§ **DATASET RECORDS**:
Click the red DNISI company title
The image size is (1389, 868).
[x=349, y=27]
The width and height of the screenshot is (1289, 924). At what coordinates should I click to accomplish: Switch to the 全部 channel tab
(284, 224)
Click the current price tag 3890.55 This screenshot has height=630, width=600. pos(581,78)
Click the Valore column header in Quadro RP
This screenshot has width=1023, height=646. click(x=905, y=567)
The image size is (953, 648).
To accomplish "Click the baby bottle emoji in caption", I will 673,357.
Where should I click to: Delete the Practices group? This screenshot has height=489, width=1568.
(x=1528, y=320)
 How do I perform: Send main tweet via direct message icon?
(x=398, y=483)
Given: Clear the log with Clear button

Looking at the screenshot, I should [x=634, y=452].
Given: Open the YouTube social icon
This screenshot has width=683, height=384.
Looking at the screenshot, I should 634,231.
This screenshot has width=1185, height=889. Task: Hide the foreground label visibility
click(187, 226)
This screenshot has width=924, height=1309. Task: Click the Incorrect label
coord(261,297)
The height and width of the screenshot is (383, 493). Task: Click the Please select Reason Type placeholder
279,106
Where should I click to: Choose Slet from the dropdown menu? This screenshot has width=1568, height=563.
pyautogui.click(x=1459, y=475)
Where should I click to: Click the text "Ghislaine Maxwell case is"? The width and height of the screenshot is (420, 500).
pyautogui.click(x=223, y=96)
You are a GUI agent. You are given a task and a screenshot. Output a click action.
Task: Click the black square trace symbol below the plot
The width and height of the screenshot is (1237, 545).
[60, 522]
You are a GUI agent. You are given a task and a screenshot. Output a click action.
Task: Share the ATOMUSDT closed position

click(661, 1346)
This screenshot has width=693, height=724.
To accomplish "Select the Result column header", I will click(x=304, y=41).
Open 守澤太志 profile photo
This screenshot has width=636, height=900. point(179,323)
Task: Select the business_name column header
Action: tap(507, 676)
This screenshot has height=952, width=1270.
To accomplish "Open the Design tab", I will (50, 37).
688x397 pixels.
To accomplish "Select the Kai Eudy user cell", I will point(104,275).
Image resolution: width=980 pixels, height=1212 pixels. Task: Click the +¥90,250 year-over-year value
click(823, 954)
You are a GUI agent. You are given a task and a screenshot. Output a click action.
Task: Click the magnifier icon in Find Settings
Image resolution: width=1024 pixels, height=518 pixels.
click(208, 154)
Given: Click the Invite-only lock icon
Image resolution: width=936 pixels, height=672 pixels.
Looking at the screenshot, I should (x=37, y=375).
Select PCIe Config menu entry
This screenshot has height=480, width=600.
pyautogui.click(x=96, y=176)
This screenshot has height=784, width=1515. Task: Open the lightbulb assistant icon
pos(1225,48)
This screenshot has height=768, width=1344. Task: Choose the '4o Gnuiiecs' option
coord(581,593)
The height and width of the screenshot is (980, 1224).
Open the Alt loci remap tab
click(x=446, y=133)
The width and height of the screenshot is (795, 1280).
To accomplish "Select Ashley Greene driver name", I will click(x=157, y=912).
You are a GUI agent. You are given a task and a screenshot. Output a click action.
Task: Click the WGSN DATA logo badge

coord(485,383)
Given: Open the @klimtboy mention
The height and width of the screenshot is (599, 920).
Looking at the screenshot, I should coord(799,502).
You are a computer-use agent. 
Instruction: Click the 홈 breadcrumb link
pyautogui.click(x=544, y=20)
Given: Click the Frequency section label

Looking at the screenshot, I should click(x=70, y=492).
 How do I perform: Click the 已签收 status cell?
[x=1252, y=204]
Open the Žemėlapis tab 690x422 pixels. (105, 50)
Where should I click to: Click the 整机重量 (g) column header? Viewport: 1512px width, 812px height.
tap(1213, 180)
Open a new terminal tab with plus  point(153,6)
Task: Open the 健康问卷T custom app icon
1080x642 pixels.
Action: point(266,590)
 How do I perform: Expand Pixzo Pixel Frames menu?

§ **PROBLEM DESCRIPTION**: Start with the line that contains "Where should I click to: Click the 整机重量", end with the last line of the entries, and please retype every line in that span exactly, with no others.

§ **EXERCISE SOLUTION**:
Where should I click to: Click the 整机重量 (g) column header? Viewport: 1512px width, 812px height.
tap(1213, 180)
Open a new terminal tab with plus  point(153,6)
Task: Open the 健康问卷T custom app icon
1080x642 pixels.
Action: point(266,590)
 How do I perform: Expand Pixzo Pixel Frames menu?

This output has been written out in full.